Net zoals de Keriools waren meerdere leden van deze familie in St. Juliaans bedrijvig gedurende de 15e eeuw. Jacob opent de reeks. Hij was daar zeker reeds in het jaar 1400, aangezien in de rekeningen van dit jaar zijn ‘cleedergelt’ wordt vermeld. In 1414 wordt hij als ‘meester’ van het hospitaal vernoemd.
Boudin De Dappere trad binnen in St. Juliaans in 1424. Hij was dan weduwnaar. Enkele keren zien we hem als ‘meester’ fungeren. In de berijmde proloog op het Obituarium van St.
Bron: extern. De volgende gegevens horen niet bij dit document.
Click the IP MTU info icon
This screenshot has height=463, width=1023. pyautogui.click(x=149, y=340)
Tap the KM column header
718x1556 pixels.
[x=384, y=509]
Juliaans wordt van Boudin gezegd dat hij ‘goede glorie’ had. Hij stierf in 1472.
Jan De Dappere, vader van Boudin, wordt in de rekeningen als weldoener van St. Juliaans vermeld. Meerdere jaargetijden voor de zielerust van vader Jan, zoon Boudin en diens vrouw Katheline waren in St. Juliaans gesticht.